Leider sind etliche Dinge derzeit noch nicht gänzlich sicher, ergo ist diese FAQ keineswegs unfehlbar. Gerade alles, was die eigentliche Ursache der Probleme betrifft, ist immer noch in der Schwebe – auch bei Intel. Selbst die hierzu idenifizierten zu hohen CPU-Spannungen könnten demzufolge nur ein Teil-Aspekt sein, dies prüft Intel derzeit gerade intern. Aber auch so ist die ganze Sache natürlich unschön, weil somit die derzeit angesetzten Fixes keine der bereits von Instabilitäten betroffenen Prozessoren mehr retten können. Dies ergibt einigen Elektronik-Schrott für Intel, verbunden wohl mit dem Verschwinden des bisherigen Nimbus "Intel = stabil". Wahrscheinlich deswegen versucht Intel das Thema derzeit auf kleinstmöglicher Flamme zu kochen, damit die medialen Auswirkungen nicht noch die wirtschaftlichen in den Schatten stellen.
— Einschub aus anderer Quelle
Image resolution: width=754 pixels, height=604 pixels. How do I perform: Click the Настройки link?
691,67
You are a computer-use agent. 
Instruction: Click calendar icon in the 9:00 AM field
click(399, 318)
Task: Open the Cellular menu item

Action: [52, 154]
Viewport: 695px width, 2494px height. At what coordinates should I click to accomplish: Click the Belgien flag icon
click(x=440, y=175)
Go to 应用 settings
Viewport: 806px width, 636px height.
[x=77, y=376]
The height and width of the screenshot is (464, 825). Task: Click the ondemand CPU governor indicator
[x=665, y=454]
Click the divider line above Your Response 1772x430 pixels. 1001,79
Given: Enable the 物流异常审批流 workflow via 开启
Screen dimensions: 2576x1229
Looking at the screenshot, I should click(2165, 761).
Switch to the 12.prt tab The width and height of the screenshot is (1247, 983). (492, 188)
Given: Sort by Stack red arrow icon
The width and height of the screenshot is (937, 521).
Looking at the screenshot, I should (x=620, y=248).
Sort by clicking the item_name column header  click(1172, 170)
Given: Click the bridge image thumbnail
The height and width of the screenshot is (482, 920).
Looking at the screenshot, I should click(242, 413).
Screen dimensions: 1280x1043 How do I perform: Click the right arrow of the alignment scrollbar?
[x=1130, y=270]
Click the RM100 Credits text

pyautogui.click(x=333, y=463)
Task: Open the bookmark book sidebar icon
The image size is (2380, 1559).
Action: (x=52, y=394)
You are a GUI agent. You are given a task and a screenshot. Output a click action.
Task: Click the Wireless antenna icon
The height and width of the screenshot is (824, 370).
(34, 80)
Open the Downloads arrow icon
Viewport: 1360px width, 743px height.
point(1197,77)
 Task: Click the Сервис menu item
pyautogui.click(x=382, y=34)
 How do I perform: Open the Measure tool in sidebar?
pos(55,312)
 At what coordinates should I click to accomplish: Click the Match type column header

Nun sind Fehler Sachen, die einfach passieren. Und wenn nicht gerade dauernd irgendwelche Fehler passieren, sollte sich die Beurteilung eines Fehler wohl eher daran ermessen, wie der Verursacher mit jenem Fehler umgegangen ist. Diesbezüglich bekleckert sich Intel derzeit noch nicht mit Ruhm, der eigentliche Lackmustest kommt allerdings später: Erstens ob Intel im Fall des Falles zugeben kann, dass auch mobile Raptor-Lake-Prozessoren betroffen sind – was dann relevant werden würde, wenn man keinen technischen Unterschied präsentieren kann, welcher jene Mobile-Modelle nachvollziehbar ausschließt. Und zweitens wie man die bereits degradierten, aber noch nicht instabilen Prozessoren behandelt bzw. ob man für jene entweder Garantieverlängerung oder freiwilligen RMA anbietet. An dieser Stelle könnte man derzeit verlorengehendes Vertrauen mittel- und langfristig vielleicht sogar wieder zurückgewinnen.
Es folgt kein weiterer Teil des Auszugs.